Aux États-Unis, une étude a montré que lorsque la population est mieux formée aux gestes qui sauvent, ce progrès profite largement à la survie des hommes jeunes victimes d’un arrêt cardiaque dans un lieu public, mais très peu aux femmes. Plusieurs facteurs médicaux pourraient l’expliquer, notamment le fait que les femmes ont plus souvent des rythmes non choquables. Elles sont également plus souvent âgées ou seules lorsqu’un arrêt cardiaque survient. Mais cela pourrait aussi être dû à un facteur psychologique affectant les témoins éventuels de l’arrêt cardiaque, qui seraient moins enclins à commencer une réanimation cardio-pulmonaire (RCP) et à utiliser un défibrillateur sur une femme que sur un homme. [1]

Simulation d’accident de plongée
Photo Allan Dangreaux partagée sous licence CC BY-NC-ND 2.0

Biais psychologique

Une autre étude [2] a identifié cinq raisons potentielles :
- l’inquiétude d’être soupçonné de gestes déplacés ;
- la crainte d’être accusé d’une agression sexuelle ;
- la peur de causer des blessures physiques en appuyant trop fort ;
- la difficulté de reconnaître un malaise cardiaque chez une femme, notamment à travers l’idée qu’une femme aurait moins de risque d’avoir un problème cardiaque, et serait plus susceptible de dramatiser un malaise mineur ou de feindre un tel malaise ;
- l’idée que la poitrine rend le massage cardiaque plus délicat.

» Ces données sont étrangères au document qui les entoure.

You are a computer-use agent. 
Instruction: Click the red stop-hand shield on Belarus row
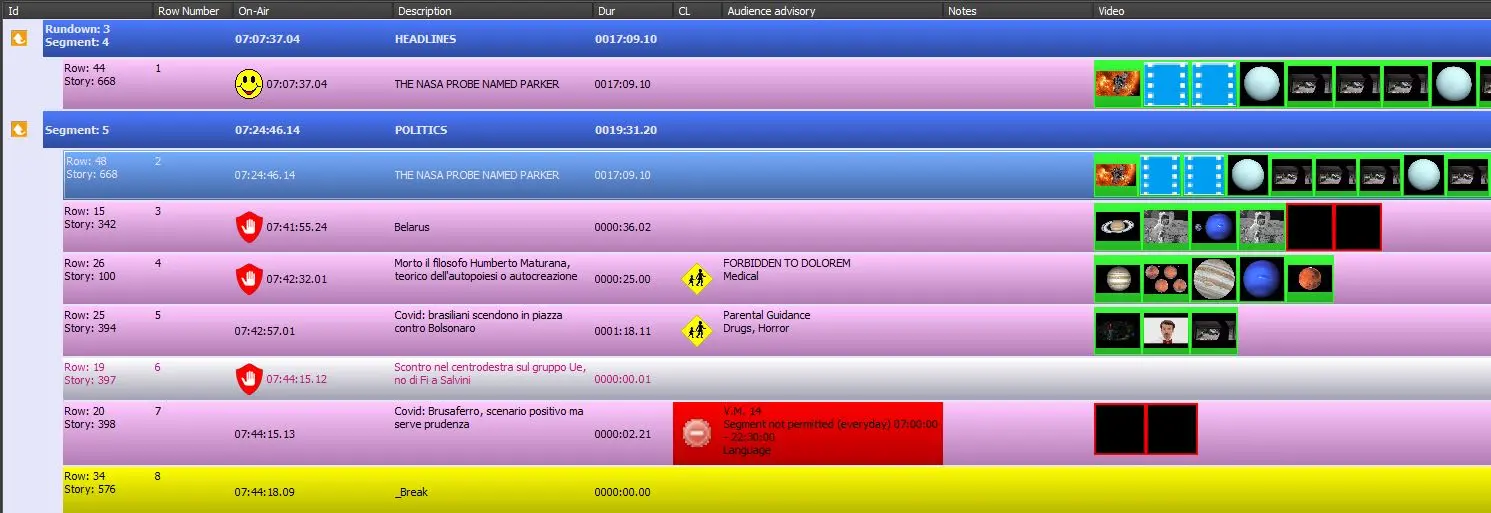coord(249,227)
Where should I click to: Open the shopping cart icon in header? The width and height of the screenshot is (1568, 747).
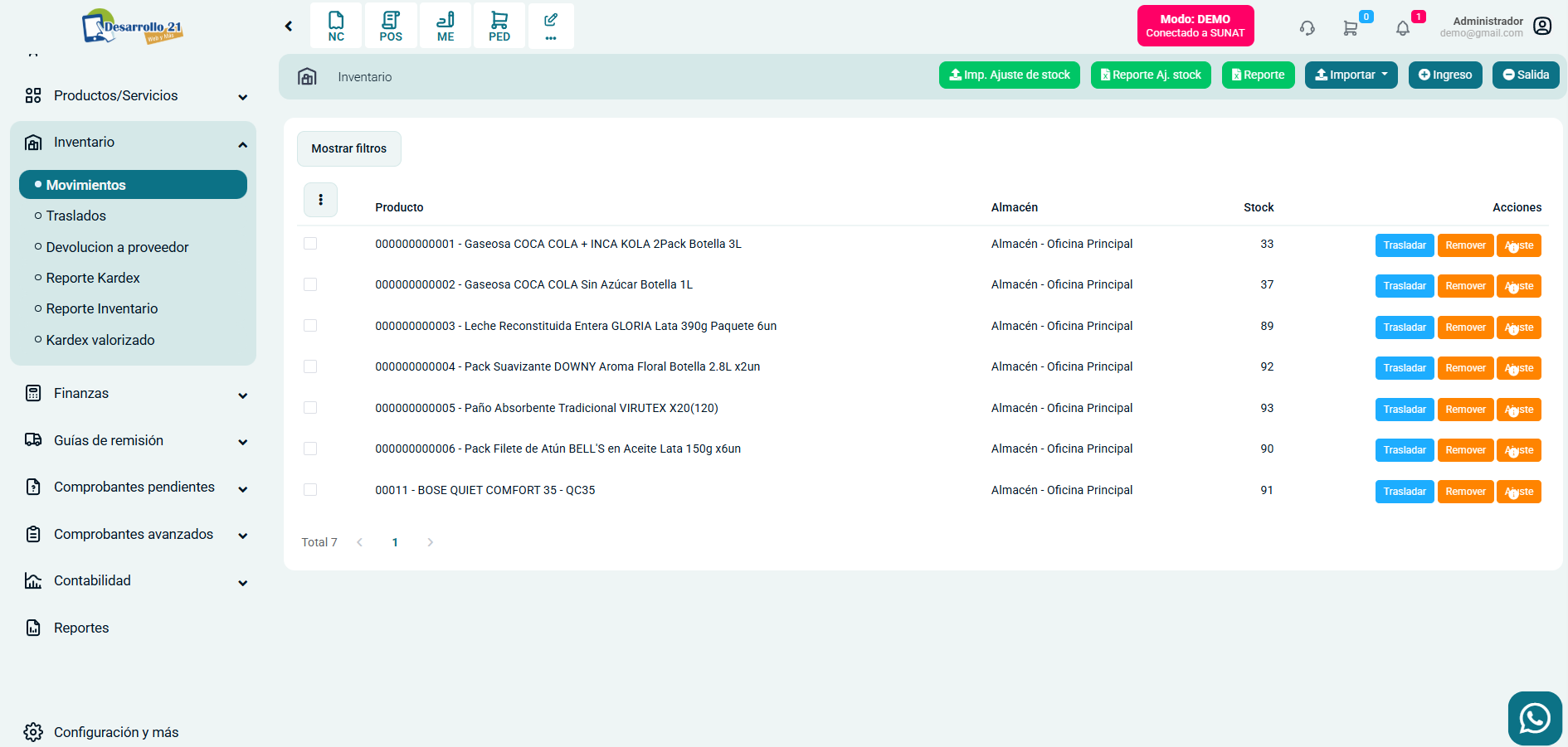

Enfin, une dernière étude a confirmé que lorsque des témoins sont placés dans un environnement virtuel pour simuler une intervention sur une victime d’arrêt cardiaque, ils entreprennent effectivement moins souvent les gestes qui sauvent lorsque la victime virtuelle est une femme, ce qui tend à démontrer que le biais psychologique existe bien.

Les clichés ont la vie dure

En réalité, les femmes sont plus susceptibles d’être touchées par une maladie cardiovasculaire que les hommes. Les troubles cardiaques sont d’ailleurs la première cause de mortalité chez les femmes, bien avant le cancer du sein, comme le rappelle cette vidéo.

Avant la ménopause, les femmes ont quatre fois moins de risque de faire un infarctus que les hommes. La proportion de femmes jeunes aujourd’hui victimes d’infarctus du myocarde a toutefois tendance à s’accroître, notamment en raison de l’augmentation du tabagisme et de l’obésité chez ces dernières. Après la ménopause, les risques sont équivalents pour les deux sexes. Pourtant l’infarctus reste considéré comme une maladie masculine caractéristique des hommes stressés au travail [3].

Rôle des formateurs

En conséquence, il serait prudent de mettre l’accent pendant les formations du grand public sur le fait que le comportement approprié en cas d’arrêt cardiaque est le même qu’il s’agisse d’une femme ou d’un homme. Les formateurs peuvent notamment réaliser les démonstrations en utilisant une victime femme plutôt qu’un homme, pour insister sur cet aspect.